======== Records provided
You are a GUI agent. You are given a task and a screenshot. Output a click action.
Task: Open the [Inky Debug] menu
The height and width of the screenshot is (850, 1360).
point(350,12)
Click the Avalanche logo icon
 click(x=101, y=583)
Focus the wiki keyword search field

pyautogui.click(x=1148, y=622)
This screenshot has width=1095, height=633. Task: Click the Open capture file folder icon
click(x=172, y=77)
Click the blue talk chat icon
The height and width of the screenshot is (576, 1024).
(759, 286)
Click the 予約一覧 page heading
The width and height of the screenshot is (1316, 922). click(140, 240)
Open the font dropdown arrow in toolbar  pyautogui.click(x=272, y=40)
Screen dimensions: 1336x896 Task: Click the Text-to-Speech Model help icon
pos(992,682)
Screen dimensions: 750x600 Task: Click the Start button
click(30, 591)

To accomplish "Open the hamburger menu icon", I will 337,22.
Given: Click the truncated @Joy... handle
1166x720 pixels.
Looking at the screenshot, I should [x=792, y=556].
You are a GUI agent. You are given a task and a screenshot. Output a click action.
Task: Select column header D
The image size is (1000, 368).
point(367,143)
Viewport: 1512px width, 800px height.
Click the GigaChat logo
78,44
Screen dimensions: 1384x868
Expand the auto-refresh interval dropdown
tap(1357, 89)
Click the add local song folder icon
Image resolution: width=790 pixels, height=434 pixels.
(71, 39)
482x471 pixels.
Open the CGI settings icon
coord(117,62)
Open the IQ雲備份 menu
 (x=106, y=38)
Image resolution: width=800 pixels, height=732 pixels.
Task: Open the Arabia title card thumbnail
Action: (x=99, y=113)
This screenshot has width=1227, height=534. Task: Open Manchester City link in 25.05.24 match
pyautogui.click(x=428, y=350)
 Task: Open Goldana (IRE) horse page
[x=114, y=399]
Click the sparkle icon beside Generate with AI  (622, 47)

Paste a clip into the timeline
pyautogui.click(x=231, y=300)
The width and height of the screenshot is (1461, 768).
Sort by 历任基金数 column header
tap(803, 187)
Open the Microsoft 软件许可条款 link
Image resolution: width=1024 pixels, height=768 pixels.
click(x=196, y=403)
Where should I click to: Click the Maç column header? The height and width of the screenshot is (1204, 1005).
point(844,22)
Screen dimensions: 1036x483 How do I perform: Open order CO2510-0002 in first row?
================
Output each line of the records above exactly.

You are a GUI agent. You are given a task and a screenshot. Output a click action.
Task: Open the [Inky Debug] menu
The height and width of the screenshot is (850, 1360).
point(350,12)
Click the Avalanche logo icon
 click(x=101, y=583)
Focus the wiki keyword search field

pyautogui.click(x=1148, y=622)
This screenshot has width=1095, height=633. Task: Click the Open capture file folder icon
click(x=172, y=77)
Click the blue talk chat icon
The height and width of the screenshot is (576, 1024).
(759, 286)
Click the 予約一覧 page heading
The width and height of the screenshot is (1316, 922). click(140, 240)
Open the font dropdown arrow in toolbar  pyautogui.click(x=272, y=40)
Screen dimensions: 1336x896 Task: Click the Text-to-Speech Model help icon
pos(992,682)
Screen dimensions: 750x600 Task: Click the Start button
click(30, 591)

To accomplish "Open the hamburger menu icon", I will 337,22.
Given: Click the truncated @Joy... handle
1166x720 pixels.
Looking at the screenshot, I should [x=792, y=556].
You are a GUI agent. You are given a task and a screenshot. Output a click action.
Task: Select column header D
The image size is (1000, 368).
point(367,143)
Viewport: 1512px width, 800px height.
Click the GigaChat logo
78,44
Screen dimensions: 1384x868
Expand the auto-refresh interval dropdown
tap(1357, 89)
Click the add local song folder icon
Image resolution: width=790 pixels, height=434 pixels.
(71, 39)
482x471 pixels.
Open the CGI settings icon
coord(117,62)
Open the IQ雲備份 menu
 (x=106, y=38)
Image resolution: width=800 pixels, height=732 pixels.
Task: Open the Arabia title card thumbnail
Action: (x=99, y=113)
This screenshot has width=1227, height=534. Task: Open Manchester City link in 25.05.24 match
pyautogui.click(x=428, y=350)
 Task: Open Goldana (IRE) horse page
[x=114, y=399]
Click the sparkle icon beside Generate with AI  (622, 47)

Paste a clip into the timeline
pyautogui.click(x=231, y=300)
The width and height of the screenshot is (1461, 768).
Sort by 历任基金数 column header
tap(803, 187)
Open the Microsoft 软件许可条款 link
Image resolution: width=1024 pixels, height=768 pixels.
click(x=196, y=403)
Where should I click to: Click the Maç column header? The height and width of the screenshot is (1204, 1005).
point(844,22)
Screen dimensions: 1036x483 How do I perform: Open order CO2510-0002 in first row?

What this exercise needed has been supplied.